Semi-structured topic-guided interviews were conducted with parents, with 4 interviews conducted face to face and 12 on the telephone. Interviews were conducted by a doctoral researcher (TR) and lasted from 33 to 79 min. Interviews were audio-recorded and explored parents’ views and experiences of recognition and help seeking for their children’s anxiety difficulties. The topic guide explored parents’ (1) knowledge and beliefs surrounding child anxiety; (2) recognition of their child’s anxiety difficulties; (3) knowledge and beliefs surrounding help seeking; (4) beliefs and experiences of services; and (5) suggestions for improvements to the help-seeking process; but it was used flexibly, allowing for variation in the order and wording of questions and ensuring participants had the opportunity to discuss issues that departed from the prepared areas of questioning. Interviews were transcribed verbatim, with all information that could identify participants removed, and participants’ names replaced with pseudonyms.
Coding and analysis
Analysis of the transcribed interviews was guided by the six phases of a thematic analysis described by Braun and Clark . The analysis was inductive, in that codes and themes were data driven, rather than according to a pre-existing theoretical framework and focussed on the specific research questions of the study, rather than attempting to encompass the entire content of the dataset.

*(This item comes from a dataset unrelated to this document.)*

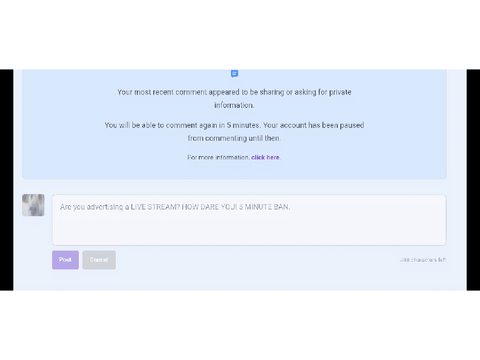Click "private" in the warning message
The image size is (480, 360).
(340, 92)
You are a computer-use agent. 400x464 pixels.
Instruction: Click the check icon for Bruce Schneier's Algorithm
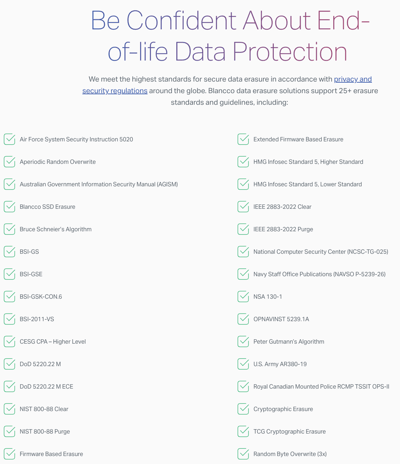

Codes were generated through an iterative process, whereby as each new transcript was coded, earlier transcripts were revisited and codes were constantly reviewed and refined. Codes were gradually organised into candidate themes and sub-themes, paying particular attention to linkages and distinctions between key ideas and concepts, and commonalities and discrepancies within and across transcripts. The analysis was led by one researcher (TR) who met regularly with other research team members to discuss codes and candidate themes, and alternative interpretations of the data. Following team discussions, candidate themes and sub-themes were reviewed and refined to ensure the thematic structure provided a coherent and credible interpretation of the data that did not only reflect a single researcher’s perspective.